What the exercise asks: Using the data that follows, give again word for word the lines between the one holding "Given: Open the Extensions menu" and the one holding "This screenshot has height=123, width=206.", inclusive. Omit the pictures.

Data listing:
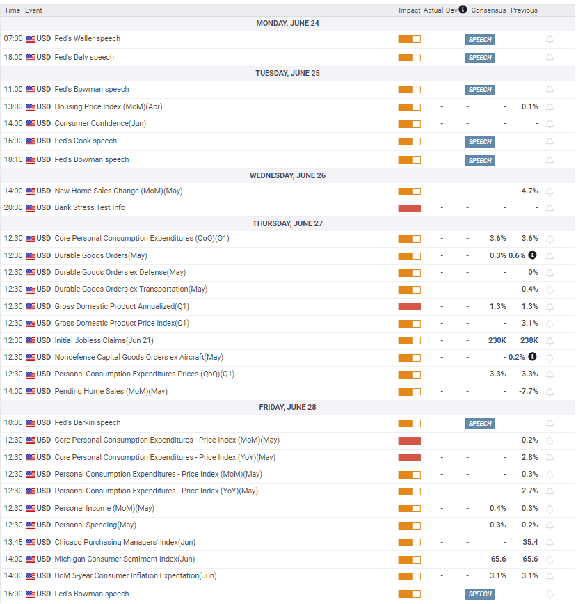The height and width of the screenshot is (604, 576).
Task: Click bell icon for Pending Home Sales
Action: (550, 392)
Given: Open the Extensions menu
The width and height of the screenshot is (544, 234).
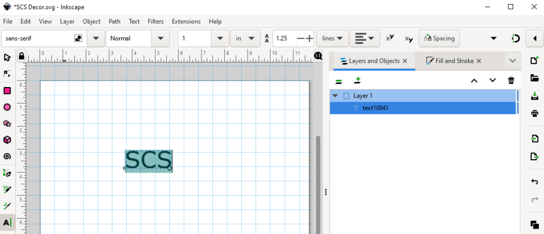Looking at the screenshot, I should 186,22.
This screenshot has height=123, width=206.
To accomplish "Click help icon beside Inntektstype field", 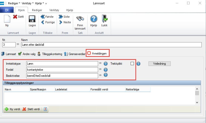I will coord(106,64).
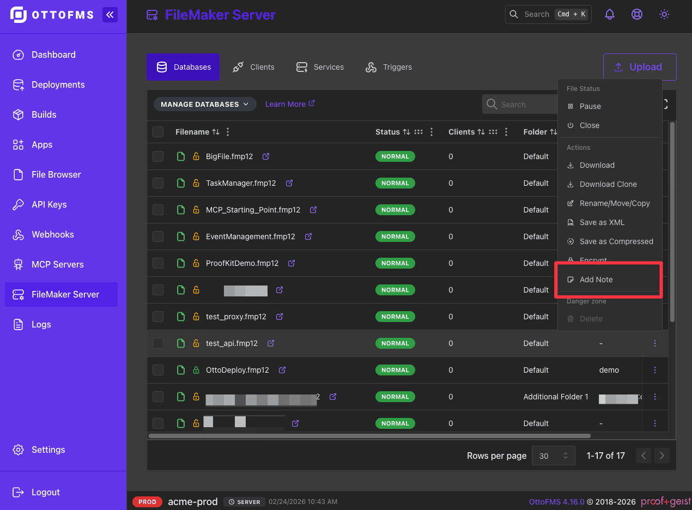Click the help lifebuoy icon
Image resolution: width=692 pixels, height=510 pixels.
(636, 15)
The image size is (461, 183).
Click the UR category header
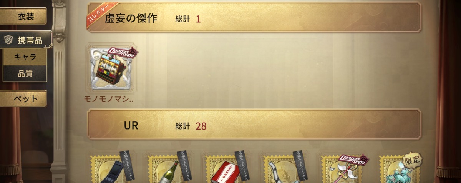click(254, 125)
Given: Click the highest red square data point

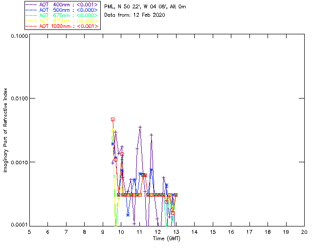Looking at the screenshot, I should [x=112, y=119].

Result for this exercise:
Given: Open the Extensions menu
The width and height of the screenshot is (544, 234).
Looking at the screenshot, I should 186,22.
This screenshot has height=123, width=206.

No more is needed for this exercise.